Command and Configuration Reference

The technical details you’ll need to make the most of Antalya

SQL Syntax Guide

This section shows how to use the Iceberg database engine, table engine, and table functions.

Iceberg Database Engine

The Iceberg database engine connects ClickHouse to an Iceberg REST catalog. The tables listed in the REST catalog show up as database. The Iceberg REST catalog must already exist. Here is an example of the syntax. Note that you must enable Iceberg database support with the allow_experimental_database_iceberg property.

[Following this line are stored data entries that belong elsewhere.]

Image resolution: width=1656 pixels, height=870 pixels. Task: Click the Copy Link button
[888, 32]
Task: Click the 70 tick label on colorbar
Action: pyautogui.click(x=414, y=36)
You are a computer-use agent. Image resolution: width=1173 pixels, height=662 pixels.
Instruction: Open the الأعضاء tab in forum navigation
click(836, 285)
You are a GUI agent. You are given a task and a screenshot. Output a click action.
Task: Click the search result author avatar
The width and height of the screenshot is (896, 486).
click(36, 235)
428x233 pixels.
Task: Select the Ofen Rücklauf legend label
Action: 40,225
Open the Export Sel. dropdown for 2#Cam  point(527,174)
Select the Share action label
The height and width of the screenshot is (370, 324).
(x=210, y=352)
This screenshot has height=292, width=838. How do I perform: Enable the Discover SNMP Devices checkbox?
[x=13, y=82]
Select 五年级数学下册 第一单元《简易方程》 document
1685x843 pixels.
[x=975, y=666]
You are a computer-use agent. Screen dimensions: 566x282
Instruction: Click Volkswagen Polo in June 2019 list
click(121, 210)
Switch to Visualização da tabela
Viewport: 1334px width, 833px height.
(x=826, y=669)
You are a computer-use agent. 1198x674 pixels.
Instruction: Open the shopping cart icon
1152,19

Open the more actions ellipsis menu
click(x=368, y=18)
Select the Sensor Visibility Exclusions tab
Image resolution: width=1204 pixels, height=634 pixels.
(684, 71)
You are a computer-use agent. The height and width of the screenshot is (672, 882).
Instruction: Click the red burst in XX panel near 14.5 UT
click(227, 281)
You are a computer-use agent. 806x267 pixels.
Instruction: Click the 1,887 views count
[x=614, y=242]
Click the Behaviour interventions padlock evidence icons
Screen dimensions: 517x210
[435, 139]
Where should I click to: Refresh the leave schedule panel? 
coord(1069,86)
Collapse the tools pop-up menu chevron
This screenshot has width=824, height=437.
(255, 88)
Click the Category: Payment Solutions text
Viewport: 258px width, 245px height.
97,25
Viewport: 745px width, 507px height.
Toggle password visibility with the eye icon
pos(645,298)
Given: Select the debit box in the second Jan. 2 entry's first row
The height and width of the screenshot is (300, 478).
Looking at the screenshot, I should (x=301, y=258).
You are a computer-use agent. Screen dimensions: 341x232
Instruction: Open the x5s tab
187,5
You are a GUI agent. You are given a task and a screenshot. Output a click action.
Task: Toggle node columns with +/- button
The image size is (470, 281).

This can also be placed in a user profile to enable it by default.

SET allow_experimental_database_iceberg=true;

CREATE DATABASE datalake
ENGINE = Iceberg('http://rest:8181/v1', 'minio', 'minio123')
SETTINGS catalog_type = 'rest', 
storage_endpoint = 'http://minio:9000/warehouse', 
warehouse = 'iceberg';

The Iceberg database engine takes three arguments:

url - Path to Iceberg READ catalog endpoint
user - Object storage user
password - Object storage password

The following settings are supported.

auth_header - Authorization header of format ‘Authorization: <scheme> <auth_info>’
auth_scope - Authorization scope for client credentials or token exchange
oauth_server_uri - OAuth server URI
vended_credentials - Use vended credentials (storage credentials) from catalog
warehouse - Warehouse name inside the catalog
storage_endpoint - Object storage endpoint

Iceberg Table Engine

Will be documented later.

Iceberg Table Function

The Iceberg table function selects from an Iceberg table. It uses the path of the table in object storage to locate table metadata. Here is an example of the syntax.

SELECT count()
FROM iceberg('http://minio:9000/warehouse/data')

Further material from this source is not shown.